Which Groups Benefit from Healthcare Reimbursement?
Recent changes to federal regulations provide workers and employers with many new HRA options. CMS explains the new HRA options’ impact:
- A new alternative to traditional group health plans is an “individual coverage HRA,” which includes reimbursements for premiums paid to the insurer of the person’s choice.
- A new type of employer-sponsored HRA offers limited coverage and is intended to supplement a traditional health plan.
Why Is the Healthcare Reimbursement System Important in the U.S.?
In 2020, total healthcare spending in the U.S. will reach $4 trillion. However, as Bloomberg reports, people in the U.S. are less healthy and die younger than their counterparts in other wealthy countries. The American Academy of Family Physicians has created a framework for a primary care-based healthcare system in the U.S. The Healthcare for All framework is intended as a model for legislatures at the federal and state levels. The framework’s four goals address family and primary care physicians’ principal concerns:
- Better care
- Better health
- Smarter spending
- Increased efficiency and satisfaction for physicians
Resources for the Importance of Healthcare Reimbursement in the U.S.
- American Hospital Association, Current & Emerging Payment Models. The article examines the transition from FFS to value-based payment systems, especially how hospitals and other providers struggle to support both payment models.
- The Commonwealth Fund, “International Health Care System Profiles: United States.” The organization compares international health systems: insurance, organization and governance, quality, coordination, and cost containment.
- gov, Access to Health Services.
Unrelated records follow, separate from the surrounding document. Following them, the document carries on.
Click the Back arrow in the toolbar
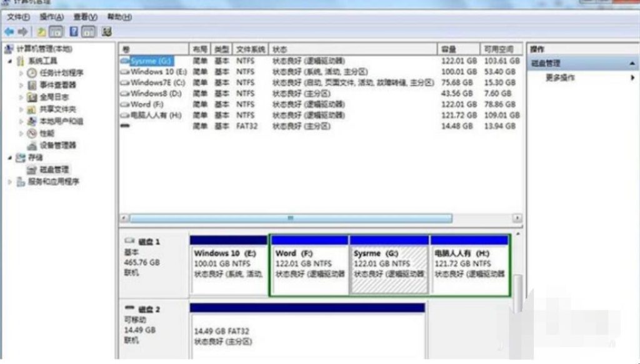The image size is (640, 364). [9, 31]
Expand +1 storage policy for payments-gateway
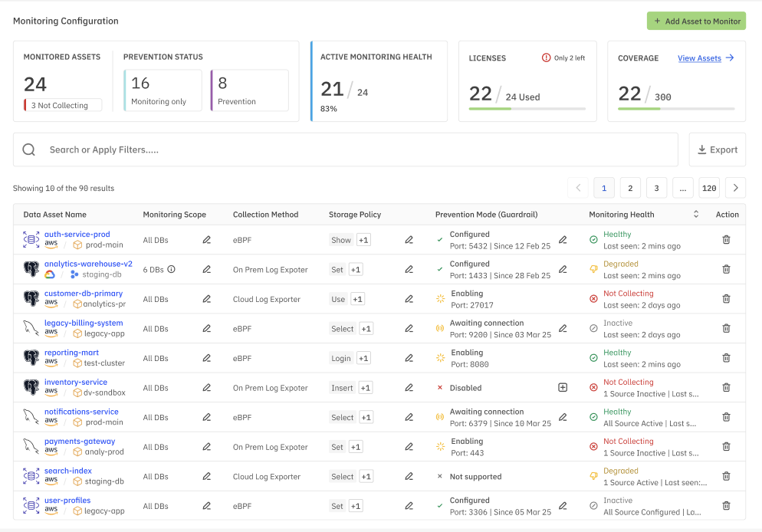This screenshot has height=532, width=762. tap(356, 447)
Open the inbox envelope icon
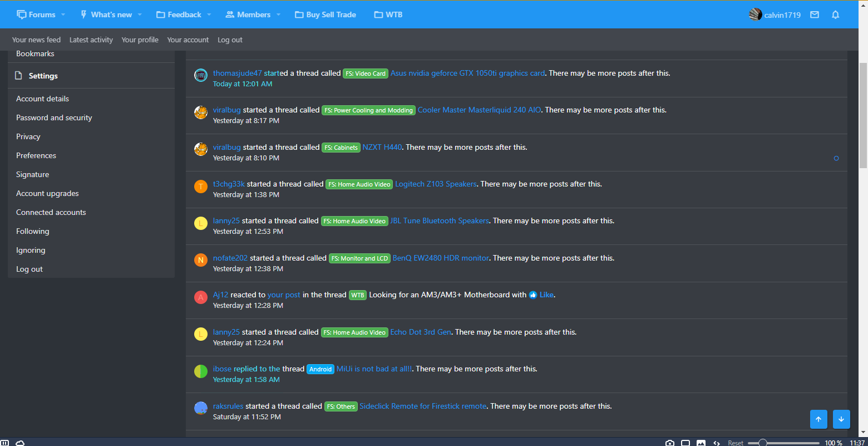 pyautogui.click(x=815, y=15)
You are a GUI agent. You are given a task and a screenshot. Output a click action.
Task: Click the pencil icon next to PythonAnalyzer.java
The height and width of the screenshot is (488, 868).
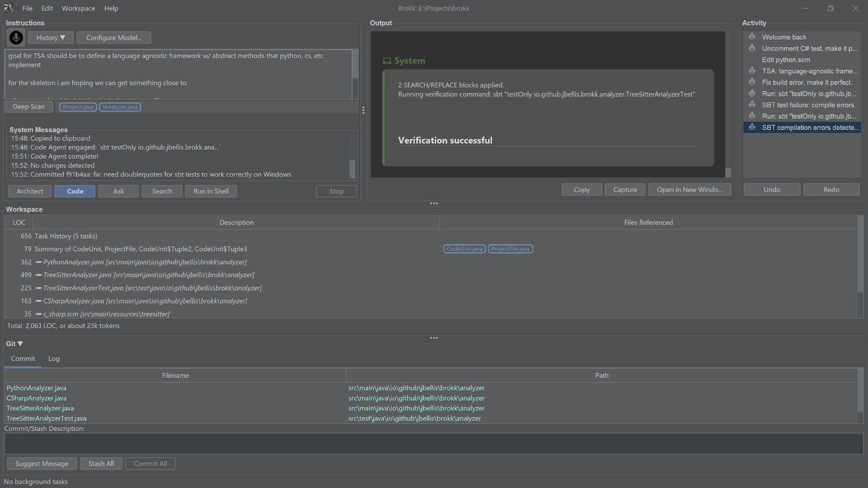tap(39, 262)
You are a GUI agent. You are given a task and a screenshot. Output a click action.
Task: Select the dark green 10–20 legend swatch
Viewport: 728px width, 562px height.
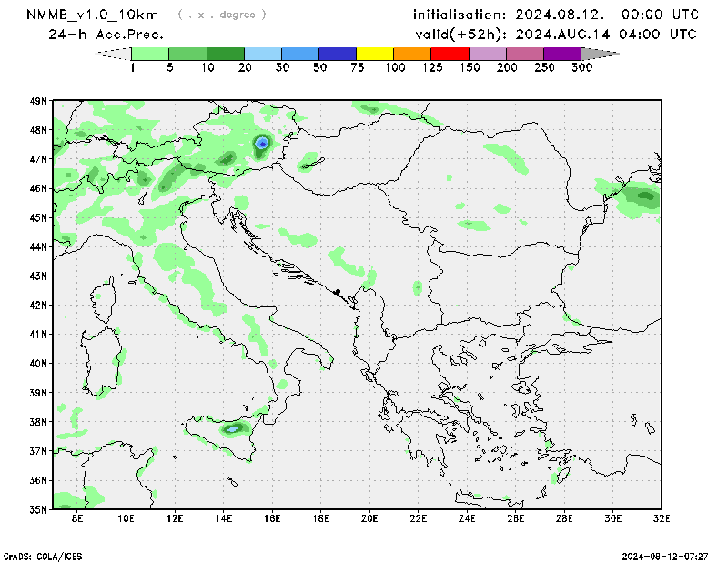coord(226,55)
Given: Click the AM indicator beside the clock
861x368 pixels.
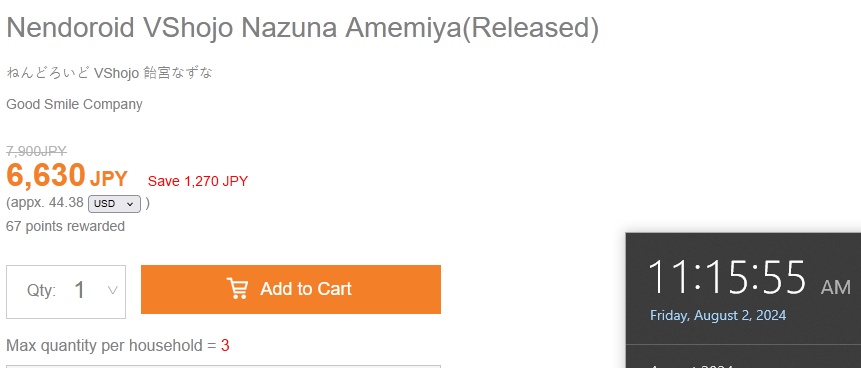Looking at the screenshot, I should coord(836,287).
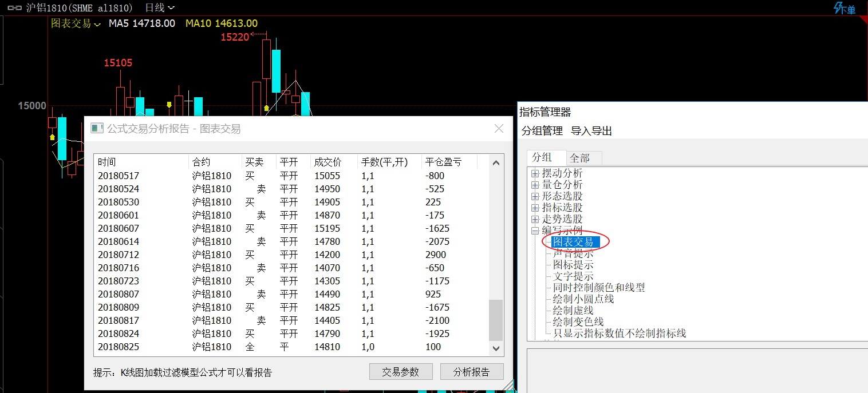Open the 导入导出 menu
Screen dimensions: 868x393
(591, 131)
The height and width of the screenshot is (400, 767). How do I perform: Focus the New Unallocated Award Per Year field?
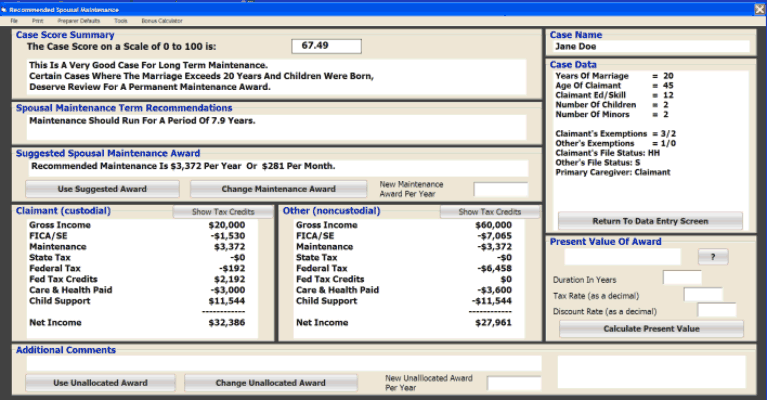click(513, 383)
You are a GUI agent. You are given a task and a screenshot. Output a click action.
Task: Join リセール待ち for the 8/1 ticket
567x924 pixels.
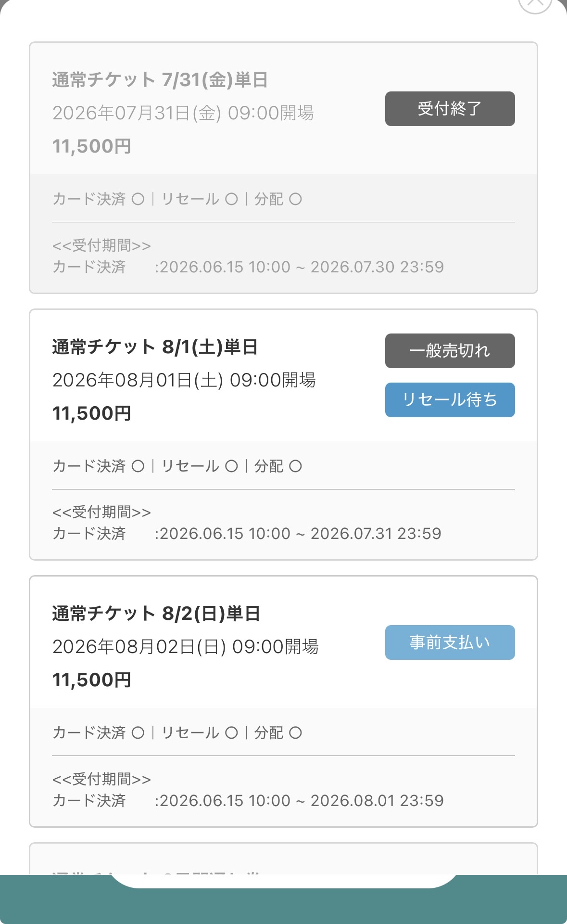tap(450, 400)
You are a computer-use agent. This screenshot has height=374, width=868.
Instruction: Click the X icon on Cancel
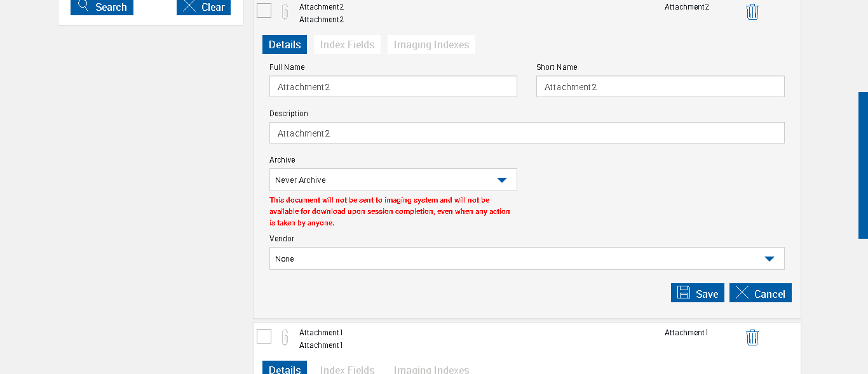coord(742,293)
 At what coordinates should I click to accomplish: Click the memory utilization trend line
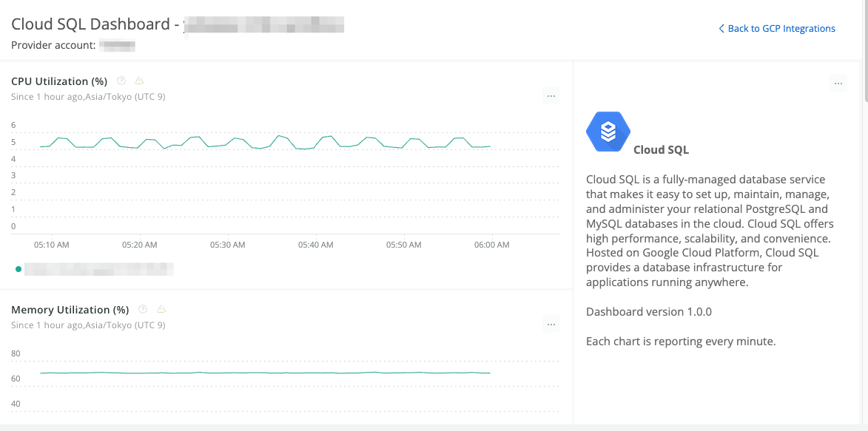point(259,373)
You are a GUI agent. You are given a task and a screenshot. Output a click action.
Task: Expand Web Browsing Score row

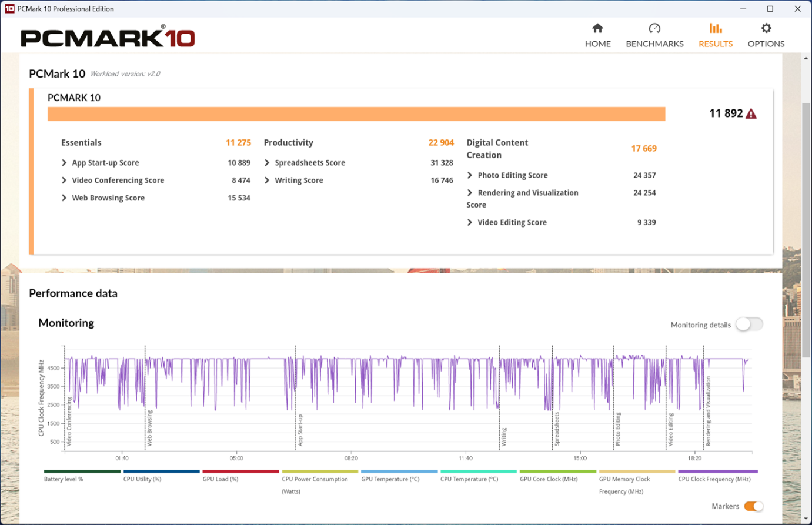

The Healthy People 2020 campaign analyzes social determinants of access to health services: economic stability, education, health and healthcare, neighborhood and built environment, and social and community context.
Managing the Modern Healthcare Economy
Like so many others in 2020, healthcare professionals find themselves managing in times of tremendous, unpredictable change. The healthcare industry’s continuing transformation presents opportunities to make significant, positive, long-lasting changes that improve the quality, efficiency, and accessibility of healthcare services for patients, providers, and payers.